§ What to do
1. In the metabolic syndrome abstract, what share of Australian pregnancies do pregnancy complications affect?
2. List every mental health measure named in the metabolic syndrome abstract.
[Excerpted text — start]
PURPOSE: Pregnancy complications affect over one quarter of Australian pregnancies, and this group of mothers is vulnerable and more likely to experience adverse cardiometabolic health outcomes in the postpartum period. Metabolic syndrome is common in this population and may be associated with postpartum mental health issues. However, this relationship remains poorly understood. To compare the differences in psychosocial parameters and mental health outcomes between women with metabolic syndrome and women without metabolic syndrome 6 months after a complicated pregnancy.
METHODS: This study is prospective registry analysis of women attending a postpartum healthy lifestyle clinic 6 months following a complicated pregnancy. Mental health measures included 9-item Patient Health Questionnaire (PHQ-9), 7-item Generalised Anxiety Disorder questionnaire (GAD-7), self-reported diagnosed history of depression, anxiety and/or other psychiatric condition, and current psychotropic medication use.
RESULTS: Women with metabolic syndrome reported significantly more subjective mental health concerns, were more likely to have a history of depression and other psychiatric diagnoses and were more likely prescribed psychotropic medications. However, there were no significant differences in PHQ-9 and GAD-7 scores.
CONCLUSION: Amongst new mothers who experienced complications of pregnancy, those with metabolic syndrome represent a particularly vulnerable group with regards to psychosocial disadvantage and mental health outcomes. These vulnerabilities may not be apparent when using common standardised cross-sectional mental health screening tools such as PHQ-9 and GAD-7.
[Excerpted text — finish]
[Records supplied — start]
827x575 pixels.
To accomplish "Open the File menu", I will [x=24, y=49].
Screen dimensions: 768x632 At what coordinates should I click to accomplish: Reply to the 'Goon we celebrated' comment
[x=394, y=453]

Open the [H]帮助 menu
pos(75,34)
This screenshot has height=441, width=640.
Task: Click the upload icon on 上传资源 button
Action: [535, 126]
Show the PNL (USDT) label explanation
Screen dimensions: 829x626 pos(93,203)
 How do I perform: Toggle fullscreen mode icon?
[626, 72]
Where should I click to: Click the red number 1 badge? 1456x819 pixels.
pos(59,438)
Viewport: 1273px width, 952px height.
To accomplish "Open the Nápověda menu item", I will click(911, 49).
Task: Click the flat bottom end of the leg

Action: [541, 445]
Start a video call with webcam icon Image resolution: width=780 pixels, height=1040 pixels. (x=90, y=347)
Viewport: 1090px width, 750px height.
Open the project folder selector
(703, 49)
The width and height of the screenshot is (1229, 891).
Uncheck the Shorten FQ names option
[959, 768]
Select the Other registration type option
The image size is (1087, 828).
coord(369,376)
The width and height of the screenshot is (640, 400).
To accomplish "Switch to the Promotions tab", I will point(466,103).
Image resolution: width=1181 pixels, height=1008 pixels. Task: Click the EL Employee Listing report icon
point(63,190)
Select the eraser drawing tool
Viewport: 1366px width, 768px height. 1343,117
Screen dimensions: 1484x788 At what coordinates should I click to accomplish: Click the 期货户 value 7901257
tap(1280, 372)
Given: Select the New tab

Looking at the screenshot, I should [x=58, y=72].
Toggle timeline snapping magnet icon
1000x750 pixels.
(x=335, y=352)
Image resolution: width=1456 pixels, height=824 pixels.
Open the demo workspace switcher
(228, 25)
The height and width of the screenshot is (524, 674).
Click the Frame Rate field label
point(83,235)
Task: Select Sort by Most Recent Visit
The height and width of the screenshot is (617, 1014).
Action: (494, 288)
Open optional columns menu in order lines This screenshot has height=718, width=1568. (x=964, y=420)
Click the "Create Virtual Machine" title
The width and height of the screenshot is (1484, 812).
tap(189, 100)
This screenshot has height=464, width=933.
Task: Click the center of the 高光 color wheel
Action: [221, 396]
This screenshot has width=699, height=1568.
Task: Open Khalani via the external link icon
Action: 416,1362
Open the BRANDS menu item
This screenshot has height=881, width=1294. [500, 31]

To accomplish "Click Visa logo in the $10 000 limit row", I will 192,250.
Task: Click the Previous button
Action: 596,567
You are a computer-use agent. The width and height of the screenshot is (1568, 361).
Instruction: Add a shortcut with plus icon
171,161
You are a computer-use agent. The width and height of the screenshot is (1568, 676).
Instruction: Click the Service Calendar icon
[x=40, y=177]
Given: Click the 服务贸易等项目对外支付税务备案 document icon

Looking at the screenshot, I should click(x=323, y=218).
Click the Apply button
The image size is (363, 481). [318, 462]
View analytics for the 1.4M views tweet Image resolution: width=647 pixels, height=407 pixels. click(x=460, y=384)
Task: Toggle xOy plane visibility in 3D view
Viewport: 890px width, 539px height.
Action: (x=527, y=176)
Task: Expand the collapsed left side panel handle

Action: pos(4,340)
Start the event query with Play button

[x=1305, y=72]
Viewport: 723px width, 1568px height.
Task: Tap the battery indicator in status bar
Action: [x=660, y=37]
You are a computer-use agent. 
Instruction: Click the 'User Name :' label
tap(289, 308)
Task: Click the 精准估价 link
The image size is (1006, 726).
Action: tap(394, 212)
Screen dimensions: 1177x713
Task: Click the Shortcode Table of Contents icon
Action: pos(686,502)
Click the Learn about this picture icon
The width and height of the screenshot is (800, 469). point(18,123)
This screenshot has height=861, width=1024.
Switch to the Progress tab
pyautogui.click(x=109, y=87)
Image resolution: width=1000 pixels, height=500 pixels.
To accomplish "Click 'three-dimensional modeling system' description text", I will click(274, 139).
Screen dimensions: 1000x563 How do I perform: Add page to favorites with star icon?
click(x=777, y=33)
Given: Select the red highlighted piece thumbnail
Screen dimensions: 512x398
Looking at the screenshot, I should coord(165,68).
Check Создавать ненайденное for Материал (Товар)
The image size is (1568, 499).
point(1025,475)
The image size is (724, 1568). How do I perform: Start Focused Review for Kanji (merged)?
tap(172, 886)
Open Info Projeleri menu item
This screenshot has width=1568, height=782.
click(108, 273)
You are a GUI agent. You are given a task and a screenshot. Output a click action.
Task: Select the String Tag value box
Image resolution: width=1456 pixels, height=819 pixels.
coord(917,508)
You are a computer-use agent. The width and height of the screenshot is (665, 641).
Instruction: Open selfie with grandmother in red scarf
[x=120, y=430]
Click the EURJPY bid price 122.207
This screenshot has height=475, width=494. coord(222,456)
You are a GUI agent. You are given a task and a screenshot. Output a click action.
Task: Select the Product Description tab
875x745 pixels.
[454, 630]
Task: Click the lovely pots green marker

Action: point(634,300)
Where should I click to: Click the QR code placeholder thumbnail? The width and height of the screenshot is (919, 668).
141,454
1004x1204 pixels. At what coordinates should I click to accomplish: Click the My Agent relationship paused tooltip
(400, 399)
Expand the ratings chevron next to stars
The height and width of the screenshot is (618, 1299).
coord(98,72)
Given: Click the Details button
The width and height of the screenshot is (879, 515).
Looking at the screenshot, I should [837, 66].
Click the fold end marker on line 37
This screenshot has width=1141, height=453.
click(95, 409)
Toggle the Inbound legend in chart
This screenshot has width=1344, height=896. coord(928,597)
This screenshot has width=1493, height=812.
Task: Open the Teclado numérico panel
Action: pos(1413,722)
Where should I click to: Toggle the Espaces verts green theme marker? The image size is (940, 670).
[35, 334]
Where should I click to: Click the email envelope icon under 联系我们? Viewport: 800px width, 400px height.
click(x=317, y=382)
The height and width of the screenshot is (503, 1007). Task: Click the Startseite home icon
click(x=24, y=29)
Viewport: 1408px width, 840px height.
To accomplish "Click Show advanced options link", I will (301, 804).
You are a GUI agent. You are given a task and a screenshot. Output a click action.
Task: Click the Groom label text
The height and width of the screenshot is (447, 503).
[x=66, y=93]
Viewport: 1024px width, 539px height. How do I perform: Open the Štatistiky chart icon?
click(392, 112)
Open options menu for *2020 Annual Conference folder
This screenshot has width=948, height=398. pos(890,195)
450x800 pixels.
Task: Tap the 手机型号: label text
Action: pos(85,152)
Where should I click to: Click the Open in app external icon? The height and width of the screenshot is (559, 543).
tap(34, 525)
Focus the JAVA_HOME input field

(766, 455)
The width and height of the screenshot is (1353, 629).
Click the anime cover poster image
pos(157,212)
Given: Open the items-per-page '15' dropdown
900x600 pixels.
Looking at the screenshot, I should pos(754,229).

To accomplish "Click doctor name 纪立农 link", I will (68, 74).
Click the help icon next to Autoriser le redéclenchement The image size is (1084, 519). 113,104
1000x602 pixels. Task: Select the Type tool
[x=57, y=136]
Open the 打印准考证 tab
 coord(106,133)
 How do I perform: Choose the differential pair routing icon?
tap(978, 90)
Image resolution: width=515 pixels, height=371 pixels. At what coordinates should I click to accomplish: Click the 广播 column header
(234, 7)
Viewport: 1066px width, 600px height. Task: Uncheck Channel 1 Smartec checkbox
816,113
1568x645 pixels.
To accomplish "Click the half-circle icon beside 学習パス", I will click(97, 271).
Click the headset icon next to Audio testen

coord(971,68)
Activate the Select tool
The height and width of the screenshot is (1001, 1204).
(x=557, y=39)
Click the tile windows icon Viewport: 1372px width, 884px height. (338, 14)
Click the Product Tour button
[Records supplied — finish]
§ Answers per task
1. Over one quarter of Australian pregnancies.

2.
- 9-item Patient Health Questionnaire (PHQ-9)
- 7-item Generalised Anxiety Disorder questionnaire (GAD-7)
- Self-reported diagnosed history of depression, anxiety and/or other psychiatric condition
- Current psychotropic medication use